• **TEXT SHOWN**
- Origin: New Jersey, U.S.
- Genres: Hip-hop; hip house;
- Years active: 1987–1992
- Label: Profile

= Twin Hype =

American music group

Twin Hype was an American rap group, originating from New Jersey. Consisting of twin brothers Glennis Brown (the Sl) and Lennis Brown (Slick), born September 2, 1969 The twins were later joined by Jose Matos (DJ King Shameek) for their self-titled 1989 album and 1991 album Double Barrel.

==Career==
The twins started rapping together at the age of 15 in high school contests. They were originally from South Carolina and moved up the east coast, first moving to Washington, D.C. and the suburbs in Maryland and Virginia, then eventually landing in New Jersey. They released two albums on Profile Records: Twin Hype (1989) and Double Barrel (1991). The single "Do It to the Crowd" was their first single release and the most successful. In rotation in alternative and college radio, it charted at number 69 on the UK Singles Chart and number 10 on the US Dance Chart. The second single "For Those Who Like to Groove" reached number 8 on the US Dance Chart. They released the hip house single "Nothin' Could Save Ya" in 1991.

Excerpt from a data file

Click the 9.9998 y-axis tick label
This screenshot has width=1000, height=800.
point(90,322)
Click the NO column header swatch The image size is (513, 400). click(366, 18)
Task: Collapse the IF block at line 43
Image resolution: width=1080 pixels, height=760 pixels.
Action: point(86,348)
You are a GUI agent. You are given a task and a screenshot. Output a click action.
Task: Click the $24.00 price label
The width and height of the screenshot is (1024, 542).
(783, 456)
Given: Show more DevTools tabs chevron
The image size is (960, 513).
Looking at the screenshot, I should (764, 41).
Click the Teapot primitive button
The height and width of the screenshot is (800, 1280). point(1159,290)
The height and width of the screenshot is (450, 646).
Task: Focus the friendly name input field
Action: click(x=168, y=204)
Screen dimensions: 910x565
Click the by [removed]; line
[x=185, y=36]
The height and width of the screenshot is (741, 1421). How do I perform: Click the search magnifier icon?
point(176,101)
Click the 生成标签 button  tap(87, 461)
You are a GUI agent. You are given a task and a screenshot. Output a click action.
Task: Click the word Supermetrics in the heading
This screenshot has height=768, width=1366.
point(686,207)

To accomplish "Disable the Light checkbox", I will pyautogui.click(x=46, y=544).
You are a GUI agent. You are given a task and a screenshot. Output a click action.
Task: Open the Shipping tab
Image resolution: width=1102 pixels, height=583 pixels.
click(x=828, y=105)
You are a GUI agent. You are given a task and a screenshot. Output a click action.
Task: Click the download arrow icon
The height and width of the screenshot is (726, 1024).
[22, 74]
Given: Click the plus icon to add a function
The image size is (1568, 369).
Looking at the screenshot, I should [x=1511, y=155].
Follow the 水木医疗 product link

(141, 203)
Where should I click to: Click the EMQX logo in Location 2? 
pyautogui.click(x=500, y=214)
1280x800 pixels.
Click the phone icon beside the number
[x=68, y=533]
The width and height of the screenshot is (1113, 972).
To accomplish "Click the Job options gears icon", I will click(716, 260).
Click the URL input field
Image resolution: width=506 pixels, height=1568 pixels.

• **DIRECTIVES**
A. Can you sum up the Twin Hype article in two sentences?
B. Could you rewrite the records starting with the line that contains "1280x800 pixels." and going on through the end of the records, adding 144 to every coordinate in the answers?
The text and the records have nothing to do with each other.

• **ANSWERS TO THE EXERCISES**
A. Twin Hype was an American rap group from New Jersey made up of twin brothers Glennis and Lennis Brown, later joined by Jose Matos, and it released two albums on Profile Records, Twin Hype (1989) and Double Barrel (1991). Their first single, "Do It to the Crowd," was also their most successful, reaching number 69 on the UK Singles Chart and number 10 on the US Dance Chart.

B.
1280x800 pixels.
Click the phone icon beside the number
[x=212, y=677]
The width and height of the screenshot is (1113, 972).
To accomplish "Click the Job options gears icon", I will click(860, 404).
Click the URL input field
Image resolution: width=506 pixels, height=1568 pixels.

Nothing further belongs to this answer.